Version courante : v1.0.4 (cleanup + consolidation post-audit). Voir CHANGELOG.md et docs/PROJECT_STATE.md.

Project Structure

apps/web — Frontend React 18 + Vite 5 + TypeScript strict (source of truth for the UI)
veza-backend-api — Main Go 1.25 API service (Gin, GORM, Postgres, Redis, RabbitMQ, Elasticsearch).
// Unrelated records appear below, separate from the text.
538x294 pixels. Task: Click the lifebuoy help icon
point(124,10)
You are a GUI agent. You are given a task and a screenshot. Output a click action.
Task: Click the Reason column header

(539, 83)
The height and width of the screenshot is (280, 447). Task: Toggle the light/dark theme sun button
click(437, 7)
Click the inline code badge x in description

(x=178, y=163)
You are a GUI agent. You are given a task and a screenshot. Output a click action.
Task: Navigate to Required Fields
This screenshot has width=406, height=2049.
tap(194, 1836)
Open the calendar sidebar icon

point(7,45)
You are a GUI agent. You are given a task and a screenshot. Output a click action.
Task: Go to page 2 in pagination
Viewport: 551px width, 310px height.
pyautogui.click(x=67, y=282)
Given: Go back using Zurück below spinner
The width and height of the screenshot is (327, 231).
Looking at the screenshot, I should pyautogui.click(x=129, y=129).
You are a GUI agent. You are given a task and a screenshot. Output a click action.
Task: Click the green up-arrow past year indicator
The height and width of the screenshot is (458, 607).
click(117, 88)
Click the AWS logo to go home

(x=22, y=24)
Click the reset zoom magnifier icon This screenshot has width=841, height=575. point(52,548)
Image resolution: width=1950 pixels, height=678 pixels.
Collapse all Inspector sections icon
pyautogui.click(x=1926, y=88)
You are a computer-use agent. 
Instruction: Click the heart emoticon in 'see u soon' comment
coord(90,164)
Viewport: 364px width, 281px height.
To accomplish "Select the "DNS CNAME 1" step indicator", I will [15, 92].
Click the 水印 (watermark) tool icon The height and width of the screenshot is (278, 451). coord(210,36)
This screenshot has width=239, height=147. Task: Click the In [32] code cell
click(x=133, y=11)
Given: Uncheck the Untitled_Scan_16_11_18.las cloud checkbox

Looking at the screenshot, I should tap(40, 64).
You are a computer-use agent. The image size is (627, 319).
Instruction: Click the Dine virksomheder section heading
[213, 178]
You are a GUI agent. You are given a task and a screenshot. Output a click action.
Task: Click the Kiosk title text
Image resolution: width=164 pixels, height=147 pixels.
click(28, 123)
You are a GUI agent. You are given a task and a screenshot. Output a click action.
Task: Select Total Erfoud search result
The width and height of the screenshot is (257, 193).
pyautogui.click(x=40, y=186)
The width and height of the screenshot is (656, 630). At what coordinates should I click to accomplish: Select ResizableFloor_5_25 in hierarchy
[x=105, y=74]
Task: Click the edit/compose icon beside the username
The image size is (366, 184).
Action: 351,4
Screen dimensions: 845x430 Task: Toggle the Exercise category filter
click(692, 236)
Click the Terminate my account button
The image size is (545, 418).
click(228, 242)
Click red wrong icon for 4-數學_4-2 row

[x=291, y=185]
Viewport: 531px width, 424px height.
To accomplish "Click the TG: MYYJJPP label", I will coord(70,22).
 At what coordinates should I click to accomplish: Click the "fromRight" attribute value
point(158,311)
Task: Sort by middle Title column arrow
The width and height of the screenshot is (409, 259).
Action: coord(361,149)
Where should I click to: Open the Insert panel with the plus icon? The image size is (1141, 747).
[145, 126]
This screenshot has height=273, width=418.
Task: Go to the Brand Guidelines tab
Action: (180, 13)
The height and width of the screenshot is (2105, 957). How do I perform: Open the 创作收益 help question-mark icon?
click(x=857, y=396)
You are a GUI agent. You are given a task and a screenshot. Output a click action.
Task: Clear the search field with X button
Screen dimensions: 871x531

Handles REST, WebSocket, and chat (chat server was merged into this service in v0.502).
veza-stream-server — Rust streaming server (Axum 0.8, Tokio 1.35, Symphonia) — HLS, HTTP Range, WebSocket, gRPC
veza-common — Shared Rust types and logging
packages/design-system — Shared design tokens

See CLAUDE.md for the full architecture map.

Development Setup

Prerequisites: Node 20 (see .nvmrc), Go, Rust, Docker. Configure .env from .env.example.

# Verify environment
make doctor
./scripts/validate-env.sh development

# Install dependencies
make install-deps

# Option A — Backend in Docker + Web local
make dev

# Option B — All apps local with hot reload (infra from docker-compose.dev.yml)
make dev-full

# Option C — Infra only, then run services manually
docker compose -f docker-compose.dev.yml up -d
make dev-web              # or make dev-backend-api, make dev-stream-server

See docs/ENV_VARIABLES.md for required variables. make build builds all services.

Quick Start

Frontend only

cd apps/web
npm install
npm run dev

Docker Production

Canonical production compose file: docker-compose.prod.yml

docker compose -f docker-compose.prod.yml up -d

See make/config.mk for COMPOSE_PROD and deployment docs.

CI/CD

Badge : CI status above. Set SLACK_WEBHOOK_URL (Incoming Webhook) in repo secrets to receive Slack notifications on failure.

Disabled workflows

Storybook (chromatic.yml.disabled, storybook-audit.yml.disabled, visual-regression.yml.disabled): deferred until MSW is wired up for /api/v1/auth/me and /api/v1/logs/frontend, which currently causes ~1 400 network errors in the Storybook build. The npm scripts (storybook, build-storybook) still work locally for one-off component inspection. To reactivate in CI, fix the MSW handlers and rename the three files back to .yml.

Documentation

Developer Onboarding — Setup, architecture, conventions, troubleshooting
Documentation index — Index complet de la documentation
See docs/ for detailed architecture and development guides. Older audits and reports are archived in docs/archive/.